Anne Frank would have marked her 90th birthday on June 12 had she survived her detention in a Nazi concentration camp. I recall reading excerpts of her diary and could barely comprehend how an insidious progression of restrictive conditions and vilification could ultimately lead to the annihilation of Anne and millions of Jewish people and others deemed undesirable by Adolf Hitler.

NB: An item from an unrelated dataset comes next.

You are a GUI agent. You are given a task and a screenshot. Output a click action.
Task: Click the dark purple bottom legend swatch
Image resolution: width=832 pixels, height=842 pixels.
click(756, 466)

Coincidentally, at the same time our nation was reflecting on the Holocaust by remembering Anne Frank’s birthday, President Donald Trump was announcing cuts to education, legal aid, and recreation for migrant children being held in detention centers in the U.S. Even more recently, we have seen images of migrant children held in squalid conditions without adequate sanitation or food. These children are fleeing violence and life-threatening conditions in their homelands. Yet our president, on our behalf and in our name, enacts policies resulting in the detention of these children in increasingly inhumane conditions that will scar them for life.

What the Nazis did to Anne Frank and her family — and to millions like her — is not the same as what our nation is doing to children in detention centers in the United States today. However, there are haunting similarities in the vilification and progressively oppressive measures to which we are subjecting migrant children and families.

Anne Frank’s courage in the face of a fascist regime that killed her because of her religion, culture, and nationality sets a high bar for us. What do we stand for? Where is our courage? When will we hold our president accountable for his actions and rhetoric that result in these heinous circumstances today? Our nation and all of us shall be remembered by our actions for generations to come.